"Will you stand and talk sensibly, and listen to what I tell you?"

"Yes, I swear I will."

"There, then, you're free. Now I'll just tell you, in effect, what you did hear," said Miles, whose inventive brain had been busy from the moment he had discovered Robson. "You heard Edmonstone speak to me as though I was a villain: well, he firmly believes I am one. You heard him read me a letter from some one 'wanting' me: he has read me many such letters. I believe you heard me asking him in effect not to tell any one, and thanking him: this is what I make a point of doing. The fact is, Edmonstone is under the delusion that I am a man who robbed him in Australia. This is what's the matter!"

Miles tapped his forehead significantly.

"You don't mean it!" cried Robson, starting back.

"I do; but not so loud, man.
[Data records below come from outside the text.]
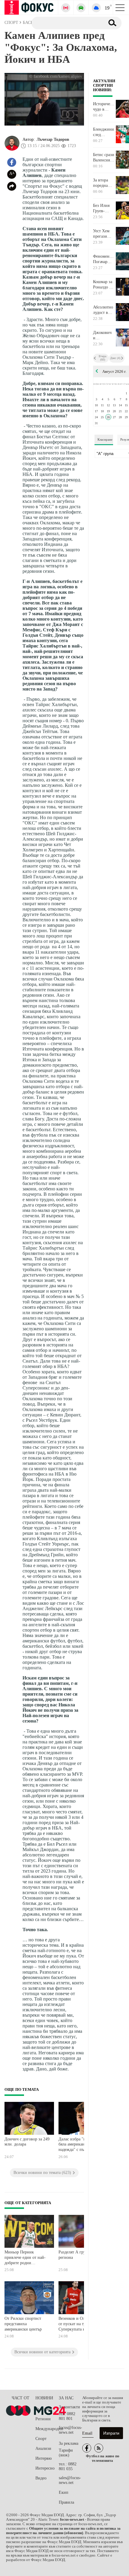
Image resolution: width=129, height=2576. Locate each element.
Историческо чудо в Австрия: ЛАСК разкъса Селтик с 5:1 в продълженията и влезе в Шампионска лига (104, 107)
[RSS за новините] (98, 2448)
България (43, 2409)
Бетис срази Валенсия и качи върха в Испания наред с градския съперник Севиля (103, 157)
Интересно (45, 2468)
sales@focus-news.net (70, 2480)
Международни (47, 2429)
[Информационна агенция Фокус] (86, 2448)
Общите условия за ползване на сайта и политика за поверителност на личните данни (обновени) (63, 2530)
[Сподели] (11, 186)
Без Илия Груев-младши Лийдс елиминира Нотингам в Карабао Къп (103, 208)
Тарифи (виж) (66, 2452)
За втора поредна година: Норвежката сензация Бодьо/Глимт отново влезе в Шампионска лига (104, 183)
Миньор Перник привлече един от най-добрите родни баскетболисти (25, 2258)
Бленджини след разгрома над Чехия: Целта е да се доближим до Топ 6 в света (103, 132)
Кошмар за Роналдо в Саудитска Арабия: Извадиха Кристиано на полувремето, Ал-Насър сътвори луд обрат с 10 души (104, 285)
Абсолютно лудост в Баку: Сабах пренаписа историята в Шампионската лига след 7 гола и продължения (104, 310)
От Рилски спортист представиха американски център (23, 2323)
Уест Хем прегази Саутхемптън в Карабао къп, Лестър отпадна (104, 234)
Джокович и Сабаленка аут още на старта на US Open (102, 335)
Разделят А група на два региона (80, 2255)
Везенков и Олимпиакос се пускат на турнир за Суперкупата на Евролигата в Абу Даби (80, 2324)
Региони (43, 2419)
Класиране (105, 439)
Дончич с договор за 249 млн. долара (27, 2142)
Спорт (40, 2438)
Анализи (43, 2448)
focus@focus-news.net (70, 2430)
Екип (63, 2492)
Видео (40, 2478)
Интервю (43, 2458)
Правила (66, 2502)
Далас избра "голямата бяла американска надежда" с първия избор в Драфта (81, 2145)
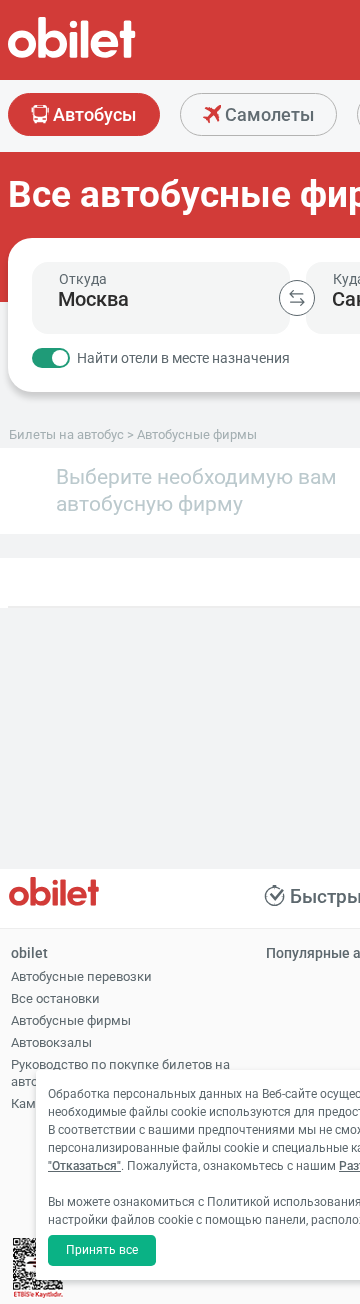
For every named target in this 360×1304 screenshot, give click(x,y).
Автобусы (92, 114)
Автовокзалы (51, 1042)
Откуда (83, 279)
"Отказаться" (84, 1166)
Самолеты (267, 114)
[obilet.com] (120, 55)
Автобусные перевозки (81, 976)
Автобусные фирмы (71, 1020)
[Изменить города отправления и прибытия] (297, 298)
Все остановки (55, 998)
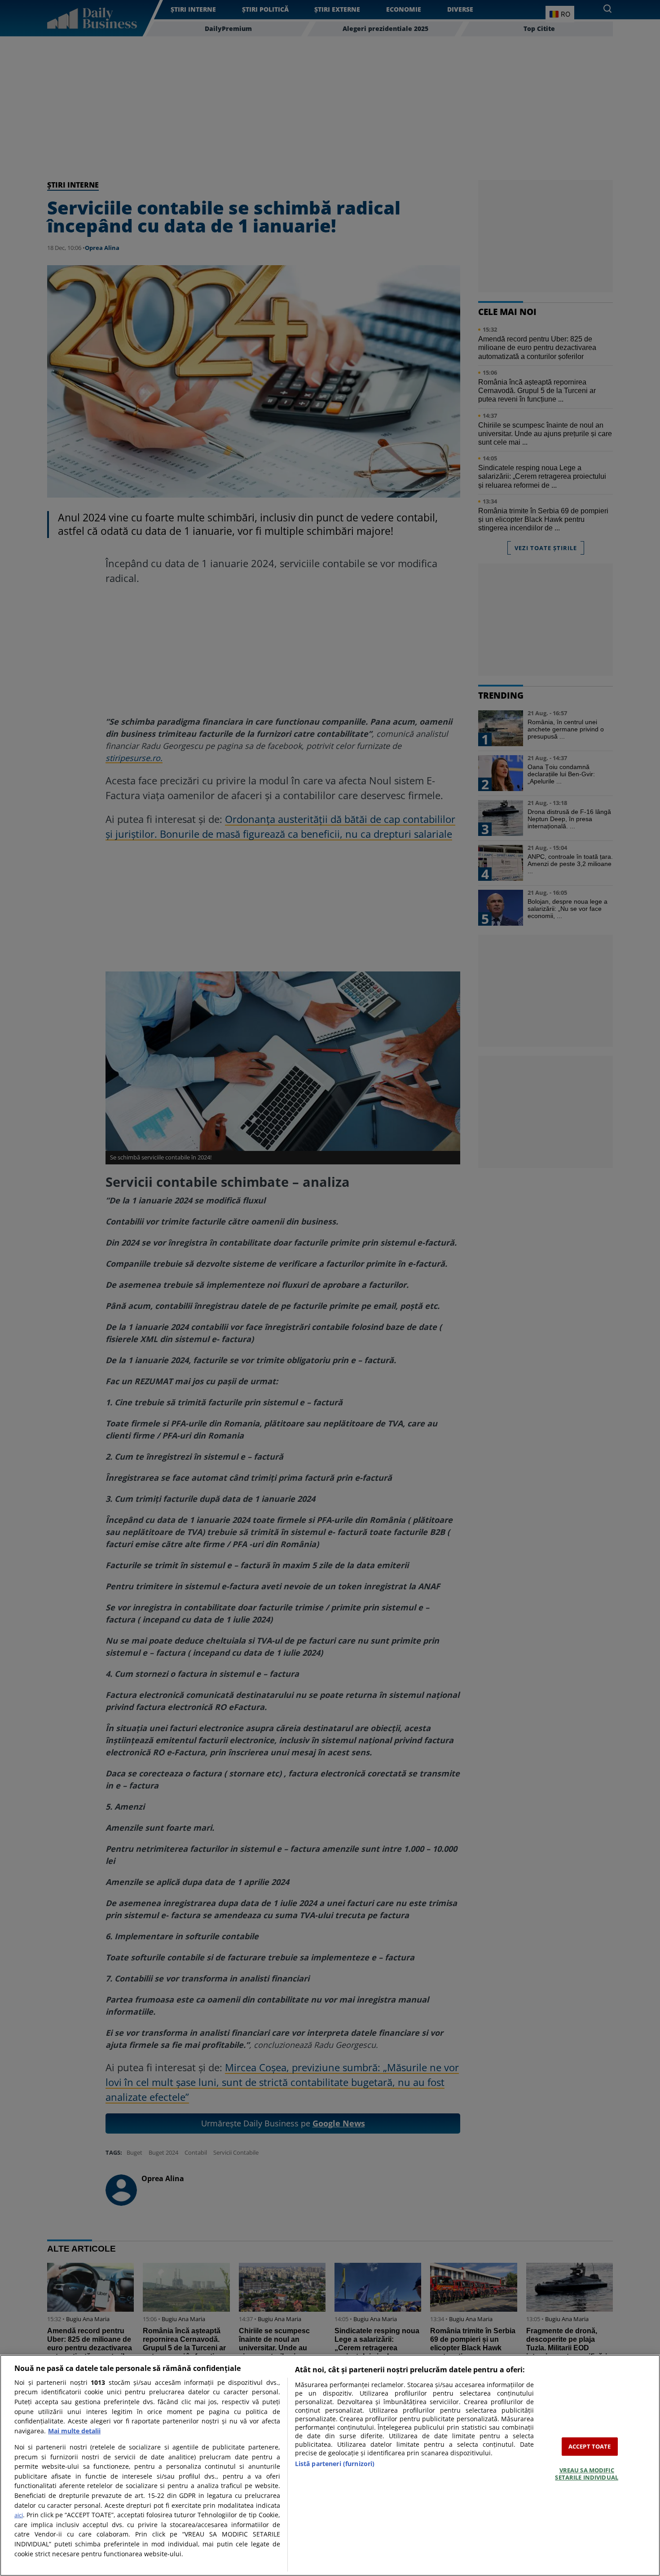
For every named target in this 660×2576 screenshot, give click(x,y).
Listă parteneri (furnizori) (335, 2463)
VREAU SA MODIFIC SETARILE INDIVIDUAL (586, 2473)
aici (18, 2515)
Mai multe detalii (74, 2431)
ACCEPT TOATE (589, 2446)
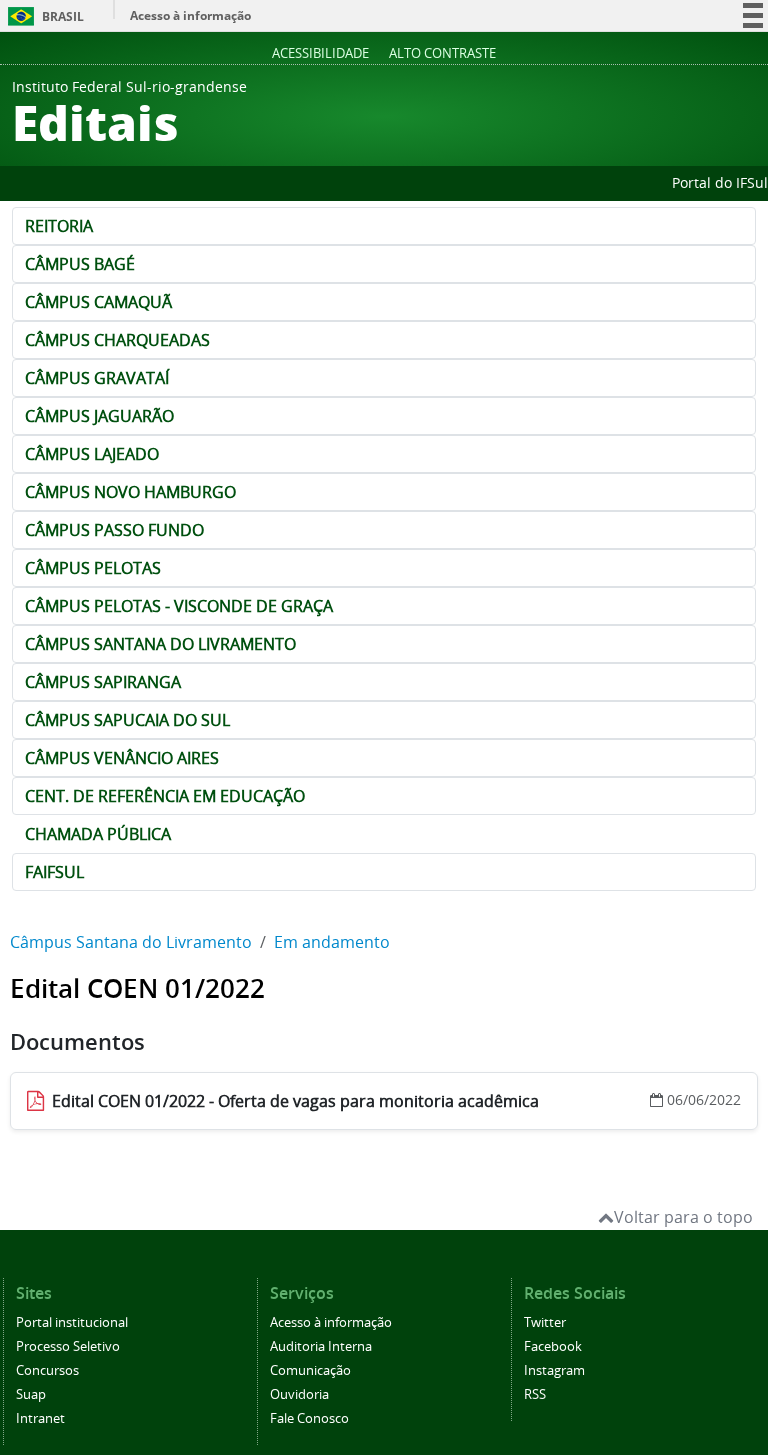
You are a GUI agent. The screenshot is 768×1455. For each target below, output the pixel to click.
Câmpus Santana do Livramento (131, 942)
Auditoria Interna (321, 1346)
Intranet (40, 1418)
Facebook (553, 1346)
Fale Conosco (309, 1418)
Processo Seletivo (68, 1346)
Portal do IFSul (720, 182)
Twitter (545, 1322)
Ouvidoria (299, 1394)
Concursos (47, 1370)
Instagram (554, 1370)
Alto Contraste (442, 53)
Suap (31, 1394)
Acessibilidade (320, 53)
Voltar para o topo (683, 1217)
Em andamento (332, 942)
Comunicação (310, 1370)
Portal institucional (72, 1322)
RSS (535, 1394)
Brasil (42, 16)
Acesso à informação (190, 15)
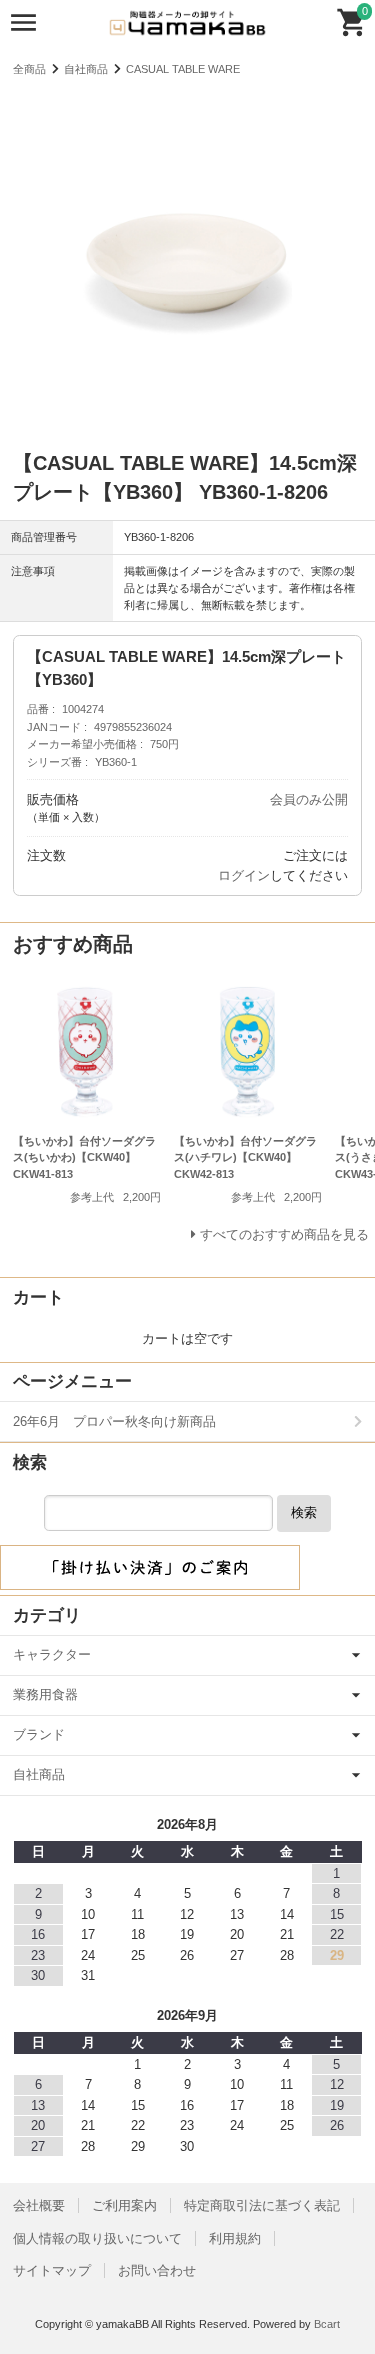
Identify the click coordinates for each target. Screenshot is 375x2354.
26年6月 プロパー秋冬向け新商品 (114, 1421)
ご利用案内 (124, 2205)
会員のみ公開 (309, 799)
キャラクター (52, 1654)
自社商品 (86, 69)
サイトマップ (52, 2270)
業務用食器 (45, 1694)
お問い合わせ (157, 2270)
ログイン (244, 875)
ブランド (39, 1734)
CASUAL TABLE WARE (183, 69)
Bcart (327, 2324)
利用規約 (235, 2238)
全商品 (29, 69)
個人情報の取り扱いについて (97, 2238)
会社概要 (39, 2205)
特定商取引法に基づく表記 (262, 2205)
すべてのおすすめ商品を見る (284, 1234)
His friends don't suspect anything; they needn't know; it's only on this one point. What, didn't you hear our last words? I said, 'It seems like madness.' He answered, 'My old mate'—meaning the man who was with him at the time of the robbery—'my old mate,' he says, 'swears that I am mad on that subject.'"

"Whew!" whistled the doctor. "Yes, I heard that."

"It speaks for itself, eh? But I put it to you as a medical man," said Miles, rising still more fully to the occasion, and remembering the doctor's weak point: "I put it to you as a medical man—has there not been something strange about his manner?"

Robson thought at once of the disagreeable incident of the morning.

"There has, indeed," he said, without hesitation; "I have noticed it myself!"